In short, employers are using employment agreements to bypass the courts in favor of private arbitration, and that private arbitration process favors the employer. Further, the court ruled that because you have a choice to either sign or not sign these agreements, you have not been coerced, and are therefore bound by the agreement and all the unfair provisions it may provide.

The problem with this opinion is that in the decision to either sign or not sign these agreements, the potential employee is also deciding whether or not to be employed.

It was in oral arguments in this very case that the ever compassionate Justice Scalia basically called the plaintiff “stupid” and had something to say to the stupid people out there who might sign agreements to Corporations because they need a job.

— you can be a stupid person who voluntarily signs an unconscionable contract. Now, the courts may protect you because you’re stupid, but you haven’t been coerced. (Source p.47)

Nice.

This is yet another in a series of decisions from the Court that favors corporate interests over the interest of protecting the little guy from said corporate interests. In short, this court is not merely chipping away at protections for individuals from any number of corporate interests, be they employment law, or campaign contributions, but a full scale clear cutting of all the truffula trees, while shackling the Lorax to a bed of nails and demanding he accede to the conditions of a contract that is not in his best interest.

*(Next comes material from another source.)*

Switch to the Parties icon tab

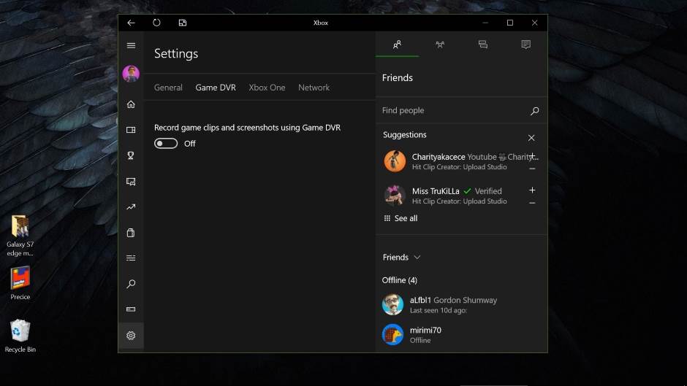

The problem with this decision and the Citizen’s United decision is that both seem to give corporations, whose pockets are far deeper than even the most wealthy Americans, and whose ability to raise capitol is only restrained by their shareholder’s willingness to issue more debt, a greater ability to exert influence on the lives of average Americans as a matter of practice, if not written law. Further, by allowing corporations to use these agreements to circumvent federal and state labor standards, the SCOTUS is effectively sanctioning a shadow labor law outside the framework of government where protections are a privilege, not a right.

There’s a lot of anger out there, the majority of which is directed at “the government”, and a great deal of it is justified. Government in general, particularly in the past eight years, has been lilly-livered to the point of near irrelevance in protecting the rights of individuals and ensuring we can enjoy the spoils of liberty.

The Preamble of the Constitution says We the People, not We the Corporations or any other imaginary entity that law might create. In making these decisions the Supreme Court is creating an America that is essentially separate and unequal, allowing those who can exert their power to exert it, the rest be damned.

This is not a more perfect Union. Why aren’t our elected officials doing more to protect our interests? Because while we have a power that a corporation doesn’t have, the right to vote (for now), corporations have the power of money and marketing that they use as a blunt instrument against our best interests time and time again to sway our opinion and ultimately convince us to use our vote against ourselves. They, like Justice Scalia think we’re stupid. Unfortunately, we keep proving them right.

At the end of the day, government should be protecting the little guy, not throwing him to the wolves and watching the show. However, this Supreme Court seems all too willing to do that very thing.

This is what it’s come to. 30 years of predominantly corporate interested appointments in the courts have led us to a place where, not suprisingly, corporations have the power to whittle away our rights and the protections of government.

They’re screwing the little guy and to this point we’ve been passive participants in our own screwing. If we want it to stop, we have to look beyond the rhetoric, marketing, and shiny objects that have been used to distract us. We have to get active and educate ourselves to save ourselves from ourselves.

Most importantly, we have to recognize that our action or inaction has long-ranging consequences. This isn’t a random event. It’s been in process for some time, and it’s going to take as much or more time, energy, drive and focus to reverse course.

Otherwise, you’ll be the next one to get screwed. Chances are, you already have and don’t even know it.